Sci-fi writer Jerry Pournelle, who was a protege-acolyte of Heinlein, made this point to me strongly: The writer’s job used to be to create mental pictures, but now people rely on actual pictures, so writers have moved on to other functions.

In particular, Heinlein appeared to be agreeable to the idea that moviemakers might cast anybody they wanted to play his characters, so why bother describing them in detail?

I imagine Heinlein noted in 1941 that Dashiell Hammett had devoted two pages in his 1930 novel The Maltese Falcon to describing Sam Spade’s looks based on Hammett’s own extraordinary looks—6’3″, glam rock star cheekbones, silver hair and a dark mustache.

But Warner Brothers had cast Humphrey Bogart, who didn’t look much at all like Hammett’s conception of Spade.

If Warner Brothers wanted to cast Humphrey Bogart in a Heinlein story, Heinlein would be A-OK with that, so why bother describing what the hero looks like when that might cause fans to be disappointed in the movie version?

Ironically, during his lifetime, Heinlein could never quite get Hollywood to make one of his books into a movie, although the film Destination: Moon is clearly based on Rocket Ship Galileo while Invasion of the Body Snatchers draws upon his Puppet Masters.
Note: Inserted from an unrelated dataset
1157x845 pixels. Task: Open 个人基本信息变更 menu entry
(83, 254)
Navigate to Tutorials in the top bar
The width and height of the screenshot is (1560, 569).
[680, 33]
In later generations, the great last scene of James Cameron’s Aliens is inspired by Starship Troopers and Avatar by the second half of Space Cadet.

In turn, that agnosticism over characters’ looks allowed Heinlein to play games with readers’ expectations years later.

But there is zero evidence that F. Scott Fitzgerald was thinking along the same lines in 1925, before the talkie movie era.

But that raises the question: Why torment 2-digit IQ BIPOC kids with the difficult prose style of The Great Gatsby? Why not have them read Heinlein’s more accessible Tunnel in the Sky? If they really are fascinated by decoding books for clues about the race of the narrator, as The Atlantic author alleges, why not assign them a book where the author is on their side and has constructed a puzzle for them to successfully decode?

Personally, I think it’s a good thing to encourage kids to enjoy reading. There are a huge number of books more fun to read than The Great Gatsby.

Of course, Heinlein is Controversial (due to his last wife being a Goldwaterite), while Fitzgerald is not, presumably due to his leftism in the 1930s, although during his 1920s golden age he was something of a racist snob.